What needs to be done: Copy the records below word for word, from the line that contains "Click the yellow emoji face chat icon" through the line that contains "coord(583,348)", with both of those lines included.

Record set:

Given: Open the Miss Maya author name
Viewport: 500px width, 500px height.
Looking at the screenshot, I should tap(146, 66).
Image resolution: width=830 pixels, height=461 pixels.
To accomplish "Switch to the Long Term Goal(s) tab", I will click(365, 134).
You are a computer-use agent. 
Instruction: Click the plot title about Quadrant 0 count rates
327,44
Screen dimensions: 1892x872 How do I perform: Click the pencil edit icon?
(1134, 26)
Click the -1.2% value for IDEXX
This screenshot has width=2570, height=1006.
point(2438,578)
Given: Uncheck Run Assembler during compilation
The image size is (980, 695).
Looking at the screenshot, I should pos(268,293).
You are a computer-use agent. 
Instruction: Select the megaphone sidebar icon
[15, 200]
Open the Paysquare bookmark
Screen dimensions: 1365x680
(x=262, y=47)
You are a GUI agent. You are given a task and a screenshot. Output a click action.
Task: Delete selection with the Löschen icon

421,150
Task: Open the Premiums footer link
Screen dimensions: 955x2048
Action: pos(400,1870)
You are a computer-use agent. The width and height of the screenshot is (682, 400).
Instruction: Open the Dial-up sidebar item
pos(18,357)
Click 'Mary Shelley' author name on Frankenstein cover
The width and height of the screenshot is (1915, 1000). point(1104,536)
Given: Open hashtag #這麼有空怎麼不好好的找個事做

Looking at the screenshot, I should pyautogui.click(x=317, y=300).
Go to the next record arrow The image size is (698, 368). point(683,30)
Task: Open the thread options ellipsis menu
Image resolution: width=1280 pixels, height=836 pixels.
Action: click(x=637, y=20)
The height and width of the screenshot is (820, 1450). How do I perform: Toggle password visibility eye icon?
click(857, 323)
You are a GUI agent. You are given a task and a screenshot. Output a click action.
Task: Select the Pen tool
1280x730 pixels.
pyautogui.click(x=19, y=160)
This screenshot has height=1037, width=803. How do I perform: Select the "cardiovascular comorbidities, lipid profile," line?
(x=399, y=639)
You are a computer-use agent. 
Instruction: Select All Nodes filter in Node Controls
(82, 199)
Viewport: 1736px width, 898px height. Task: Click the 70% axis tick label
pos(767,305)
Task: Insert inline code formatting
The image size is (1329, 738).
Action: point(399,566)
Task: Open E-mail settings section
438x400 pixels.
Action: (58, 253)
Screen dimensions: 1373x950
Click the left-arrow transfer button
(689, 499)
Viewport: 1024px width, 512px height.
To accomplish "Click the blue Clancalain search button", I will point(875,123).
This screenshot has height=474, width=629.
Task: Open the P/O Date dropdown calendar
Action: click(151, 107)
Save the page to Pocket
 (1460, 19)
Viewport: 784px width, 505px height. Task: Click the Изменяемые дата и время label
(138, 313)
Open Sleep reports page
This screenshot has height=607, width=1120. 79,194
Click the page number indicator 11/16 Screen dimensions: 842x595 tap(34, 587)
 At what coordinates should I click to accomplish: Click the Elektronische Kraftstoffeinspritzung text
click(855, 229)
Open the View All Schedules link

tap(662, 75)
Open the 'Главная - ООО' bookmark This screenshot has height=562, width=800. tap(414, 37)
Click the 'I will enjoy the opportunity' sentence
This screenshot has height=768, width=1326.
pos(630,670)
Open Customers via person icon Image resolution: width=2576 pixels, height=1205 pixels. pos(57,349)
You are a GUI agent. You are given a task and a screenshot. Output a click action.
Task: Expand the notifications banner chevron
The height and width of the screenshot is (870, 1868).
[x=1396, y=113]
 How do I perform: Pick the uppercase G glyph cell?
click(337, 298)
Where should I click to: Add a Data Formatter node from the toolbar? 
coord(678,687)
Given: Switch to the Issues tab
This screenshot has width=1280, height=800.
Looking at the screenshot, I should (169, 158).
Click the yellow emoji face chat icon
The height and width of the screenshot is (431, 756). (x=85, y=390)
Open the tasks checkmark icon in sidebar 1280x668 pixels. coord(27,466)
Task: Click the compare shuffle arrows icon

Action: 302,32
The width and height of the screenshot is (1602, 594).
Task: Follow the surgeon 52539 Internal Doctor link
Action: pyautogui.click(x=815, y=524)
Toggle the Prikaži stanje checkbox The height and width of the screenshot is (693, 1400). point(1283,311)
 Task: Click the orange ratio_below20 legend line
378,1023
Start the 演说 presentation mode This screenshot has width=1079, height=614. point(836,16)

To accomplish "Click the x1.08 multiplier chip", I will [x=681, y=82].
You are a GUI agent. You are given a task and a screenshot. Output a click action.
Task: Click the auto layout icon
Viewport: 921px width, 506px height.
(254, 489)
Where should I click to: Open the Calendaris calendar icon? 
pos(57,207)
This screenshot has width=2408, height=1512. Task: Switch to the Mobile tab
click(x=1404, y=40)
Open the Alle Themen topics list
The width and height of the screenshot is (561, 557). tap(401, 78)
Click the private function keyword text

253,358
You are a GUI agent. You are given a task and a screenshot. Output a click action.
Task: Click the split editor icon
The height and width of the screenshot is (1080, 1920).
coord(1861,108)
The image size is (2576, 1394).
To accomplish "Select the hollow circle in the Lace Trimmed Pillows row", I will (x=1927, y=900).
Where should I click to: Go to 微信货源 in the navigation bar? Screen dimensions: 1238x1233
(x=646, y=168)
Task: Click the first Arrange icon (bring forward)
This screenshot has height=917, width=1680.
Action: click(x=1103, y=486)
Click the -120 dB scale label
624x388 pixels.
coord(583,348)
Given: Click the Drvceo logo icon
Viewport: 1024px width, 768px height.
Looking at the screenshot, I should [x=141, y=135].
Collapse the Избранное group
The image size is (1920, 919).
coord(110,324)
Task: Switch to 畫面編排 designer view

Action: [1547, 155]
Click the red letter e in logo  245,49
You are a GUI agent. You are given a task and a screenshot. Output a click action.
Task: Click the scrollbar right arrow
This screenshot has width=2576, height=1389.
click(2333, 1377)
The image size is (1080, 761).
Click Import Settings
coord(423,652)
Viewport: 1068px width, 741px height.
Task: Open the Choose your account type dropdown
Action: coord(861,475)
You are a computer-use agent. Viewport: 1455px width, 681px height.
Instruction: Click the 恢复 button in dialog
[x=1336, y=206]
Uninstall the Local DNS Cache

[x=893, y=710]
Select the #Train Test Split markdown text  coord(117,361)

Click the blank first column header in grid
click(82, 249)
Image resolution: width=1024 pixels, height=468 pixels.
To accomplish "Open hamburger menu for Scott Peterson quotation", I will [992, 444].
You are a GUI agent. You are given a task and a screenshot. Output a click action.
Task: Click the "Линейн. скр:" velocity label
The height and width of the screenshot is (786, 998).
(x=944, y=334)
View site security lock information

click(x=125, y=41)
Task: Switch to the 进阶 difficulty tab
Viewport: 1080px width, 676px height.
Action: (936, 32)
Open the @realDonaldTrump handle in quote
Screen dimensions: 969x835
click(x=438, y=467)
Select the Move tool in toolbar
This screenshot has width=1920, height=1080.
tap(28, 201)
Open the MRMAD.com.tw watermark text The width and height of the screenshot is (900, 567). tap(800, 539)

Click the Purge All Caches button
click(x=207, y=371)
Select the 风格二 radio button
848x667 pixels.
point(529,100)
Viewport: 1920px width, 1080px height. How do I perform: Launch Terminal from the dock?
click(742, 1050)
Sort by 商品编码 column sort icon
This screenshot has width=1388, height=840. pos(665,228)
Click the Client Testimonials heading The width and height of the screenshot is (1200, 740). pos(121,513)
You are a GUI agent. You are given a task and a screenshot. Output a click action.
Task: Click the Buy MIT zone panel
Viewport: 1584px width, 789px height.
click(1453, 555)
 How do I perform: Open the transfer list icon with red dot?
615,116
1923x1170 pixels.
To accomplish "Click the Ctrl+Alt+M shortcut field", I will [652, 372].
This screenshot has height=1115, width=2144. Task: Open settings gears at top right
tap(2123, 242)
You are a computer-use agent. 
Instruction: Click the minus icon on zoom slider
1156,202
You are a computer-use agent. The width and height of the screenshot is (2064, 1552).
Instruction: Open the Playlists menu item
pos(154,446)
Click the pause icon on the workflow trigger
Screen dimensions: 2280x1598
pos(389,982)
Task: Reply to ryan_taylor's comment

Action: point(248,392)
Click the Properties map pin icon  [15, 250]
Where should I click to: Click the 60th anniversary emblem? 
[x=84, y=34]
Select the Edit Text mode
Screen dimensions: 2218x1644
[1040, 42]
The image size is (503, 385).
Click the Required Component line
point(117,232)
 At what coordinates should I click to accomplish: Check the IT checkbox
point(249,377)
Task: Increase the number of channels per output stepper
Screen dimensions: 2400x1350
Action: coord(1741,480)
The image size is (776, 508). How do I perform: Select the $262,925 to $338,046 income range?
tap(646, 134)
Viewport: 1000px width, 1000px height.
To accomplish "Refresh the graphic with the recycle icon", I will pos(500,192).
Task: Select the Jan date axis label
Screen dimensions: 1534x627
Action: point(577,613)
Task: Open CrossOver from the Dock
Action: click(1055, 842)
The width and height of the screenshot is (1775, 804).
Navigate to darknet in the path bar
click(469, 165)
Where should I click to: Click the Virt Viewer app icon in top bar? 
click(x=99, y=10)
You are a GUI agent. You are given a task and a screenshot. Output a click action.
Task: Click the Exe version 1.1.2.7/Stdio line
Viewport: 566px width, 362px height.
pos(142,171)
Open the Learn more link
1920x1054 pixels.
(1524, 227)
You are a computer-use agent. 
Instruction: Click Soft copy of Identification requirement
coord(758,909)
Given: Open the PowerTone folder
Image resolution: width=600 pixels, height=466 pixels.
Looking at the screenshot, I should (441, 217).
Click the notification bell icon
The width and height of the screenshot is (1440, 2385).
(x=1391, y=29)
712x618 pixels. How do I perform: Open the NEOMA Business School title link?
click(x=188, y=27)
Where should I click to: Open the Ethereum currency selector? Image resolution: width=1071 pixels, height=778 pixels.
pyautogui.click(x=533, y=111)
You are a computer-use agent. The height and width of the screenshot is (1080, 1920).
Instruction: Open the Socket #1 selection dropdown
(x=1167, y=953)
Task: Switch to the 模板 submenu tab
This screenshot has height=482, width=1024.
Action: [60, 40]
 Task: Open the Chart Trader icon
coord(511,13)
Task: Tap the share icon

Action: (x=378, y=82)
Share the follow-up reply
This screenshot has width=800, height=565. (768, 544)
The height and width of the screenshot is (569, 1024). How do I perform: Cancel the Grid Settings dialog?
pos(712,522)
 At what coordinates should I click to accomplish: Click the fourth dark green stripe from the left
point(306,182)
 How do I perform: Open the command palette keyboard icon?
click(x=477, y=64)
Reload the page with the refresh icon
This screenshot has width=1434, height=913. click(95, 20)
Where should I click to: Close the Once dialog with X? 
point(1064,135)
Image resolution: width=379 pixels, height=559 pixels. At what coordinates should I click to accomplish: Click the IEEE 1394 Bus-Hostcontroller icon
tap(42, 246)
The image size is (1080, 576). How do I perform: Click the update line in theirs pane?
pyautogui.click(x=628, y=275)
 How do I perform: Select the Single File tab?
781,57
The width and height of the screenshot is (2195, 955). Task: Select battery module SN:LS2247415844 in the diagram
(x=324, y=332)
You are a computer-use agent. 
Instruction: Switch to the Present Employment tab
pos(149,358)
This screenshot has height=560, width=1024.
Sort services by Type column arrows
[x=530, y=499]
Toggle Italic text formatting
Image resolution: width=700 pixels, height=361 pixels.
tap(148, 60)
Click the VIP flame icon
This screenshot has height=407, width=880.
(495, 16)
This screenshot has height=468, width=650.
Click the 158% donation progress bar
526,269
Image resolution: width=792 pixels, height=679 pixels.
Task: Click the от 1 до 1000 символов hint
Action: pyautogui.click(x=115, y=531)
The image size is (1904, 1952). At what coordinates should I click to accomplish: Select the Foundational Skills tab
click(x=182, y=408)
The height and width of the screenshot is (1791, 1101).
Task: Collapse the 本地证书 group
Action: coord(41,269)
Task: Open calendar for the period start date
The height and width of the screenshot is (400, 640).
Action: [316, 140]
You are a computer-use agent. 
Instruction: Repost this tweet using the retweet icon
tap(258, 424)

Task answer:
Click the yellow emoji face chat icon
The height and width of the screenshot is (431, 756). (x=85, y=390)
Open the tasks checkmark icon in sidebar 1280x668 pixels. coord(27,466)
Task: Click the compare shuffle arrows icon

Action: 302,32
The width and height of the screenshot is (1602, 594).
Task: Follow the surgeon 52539 Internal Doctor link
Action: pyautogui.click(x=815, y=524)
Toggle the Prikaži stanje checkbox The height and width of the screenshot is (693, 1400). point(1283,311)
 Task: Click the orange ratio_below20 legend line
378,1023
Start the 演说 presentation mode This screenshot has width=1079, height=614. point(836,16)

To accomplish "Click the x1.08 multiplier chip", I will [x=681, y=82].
You are a GUI agent. You are given a task and a screenshot. Output a click action.
Task: Click the auto layout icon
Viewport: 921px width, 506px height.
(254, 489)
Where should I click to: Open the Calendaris calendar icon? 
pos(57,207)
This screenshot has width=2408, height=1512. Task: Switch to the Mobile tab
click(x=1404, y=40)
Open the Alle Themen topics list
The width and height of the screenshot is (561, 557). tap(401, 78)
Click the private function keyword text

253,358
You are a GUI agent. You are given a task and a screenshot. Output a click action.
Task: Click the split editor icon
The height and width of the screenshot is (1080, 1920).
coord(1861,108)
The image size is (2576, 1394).
To accomplish "Select the hollow circle in the Lace Trimmed Pillows row", I will (x=1927, y=900).
Where should I click to: Go to 微信货源 in the navigation bar? Screen dimensions: 1238x1233
(x=646, y=168)
Task: Click the first Arrange icon (bring forward)
This screenshot has height=917, width=1680.
Action: click(x=1103, y=486)
Click the -120 dB scale label
624x388 pixels.
coord(583,348)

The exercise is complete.